• _Given entries_
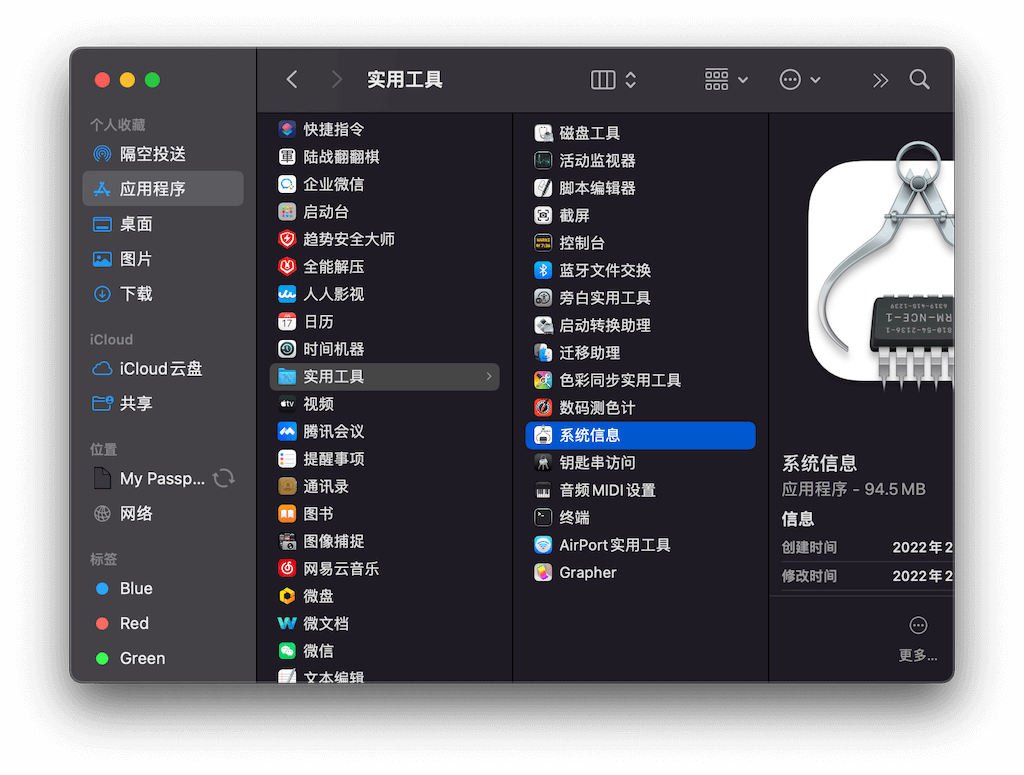
Task: Select the 终端 Terminal app icon
Action: click(543, 517)
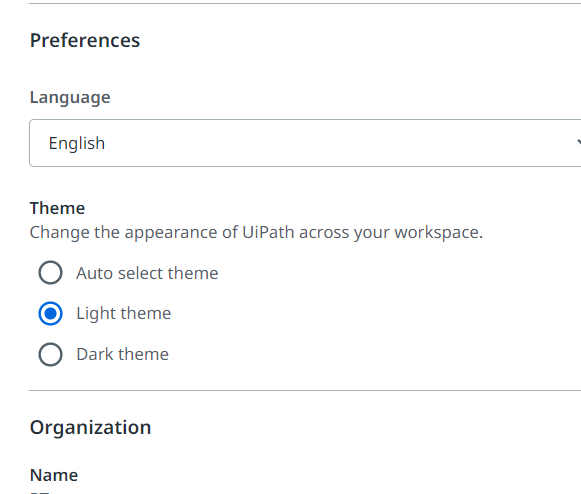Screen dimensions: 581x494
Task: Enable the Dark theme radio button
Action: 50,354
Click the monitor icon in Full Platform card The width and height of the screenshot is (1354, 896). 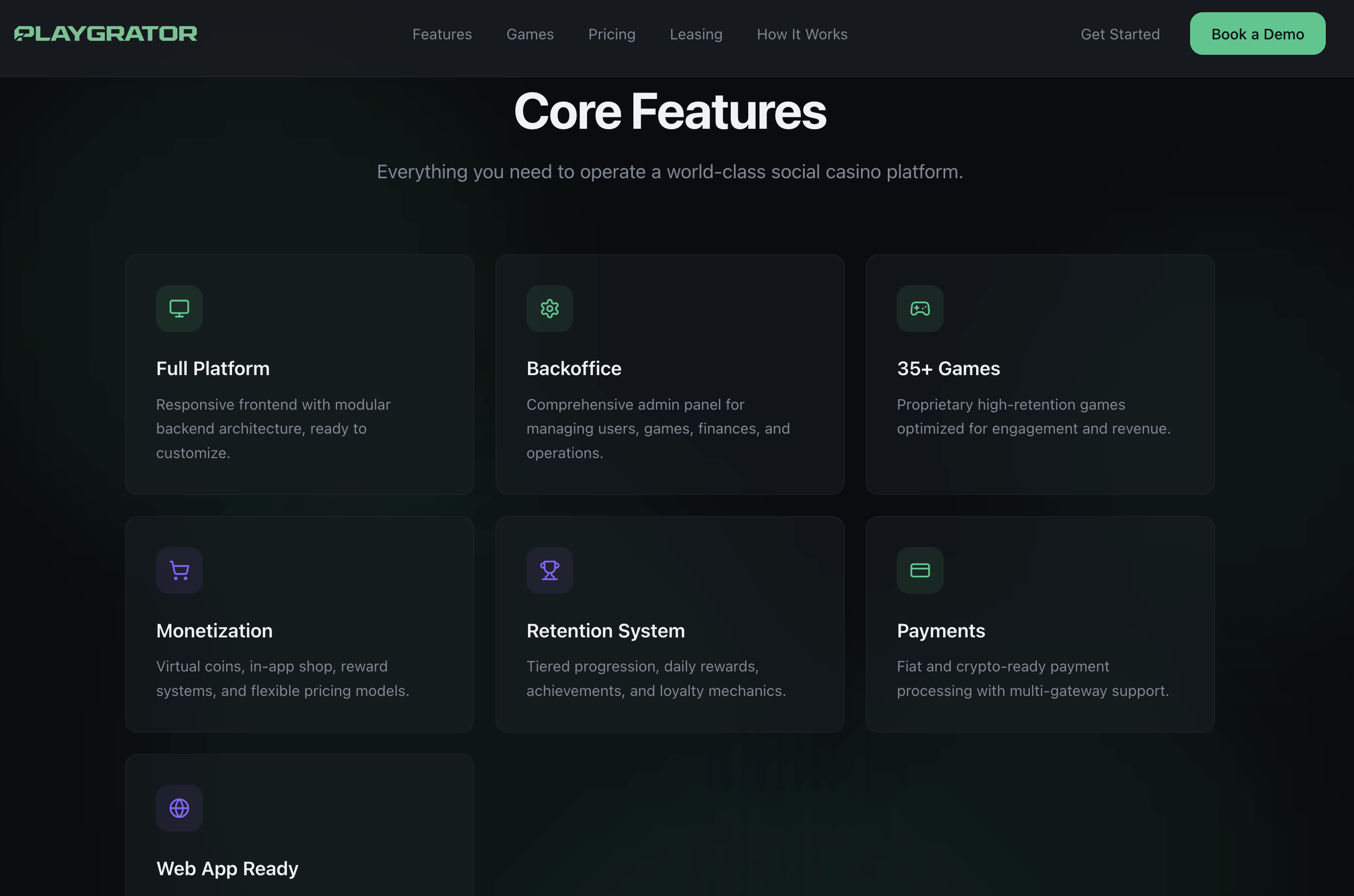tap(179, 309)
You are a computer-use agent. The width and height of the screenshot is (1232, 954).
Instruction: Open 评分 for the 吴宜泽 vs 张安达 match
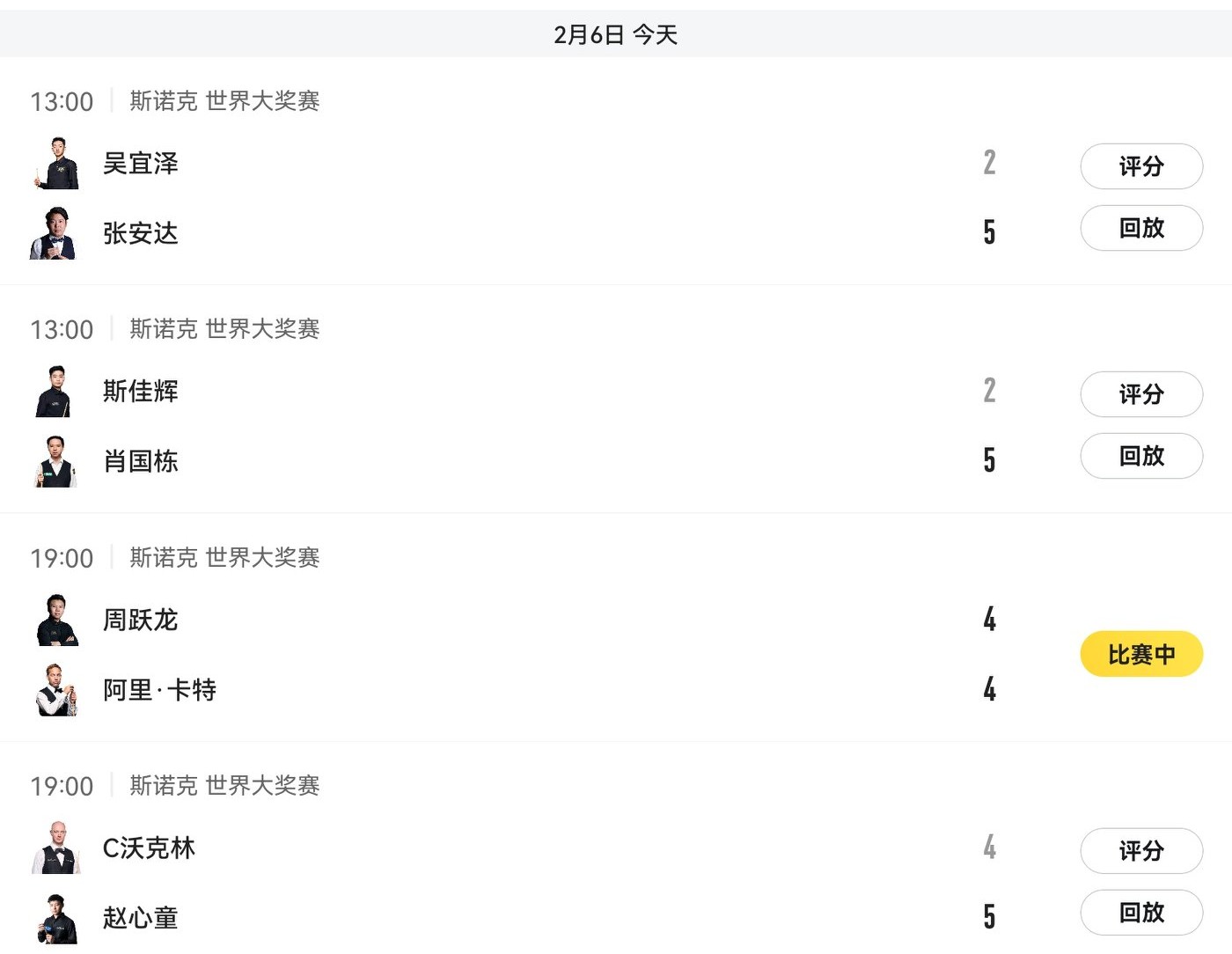pos(1141,166)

• _The exercise_
Update the stretch of the listing from the line containing "You are a computer-use" through the end of the listing by replacing "screenshot" with "screen capture" and leaving everything else unchanged. Give only that stretch, without the pictures.

• _Exercise output_
You are a computer-use agent. The width and height of the screen capture is (1232, 954).
Instruction: Open 评分 for the 吴宜泽 vs 张安达 match
pos(1141,166)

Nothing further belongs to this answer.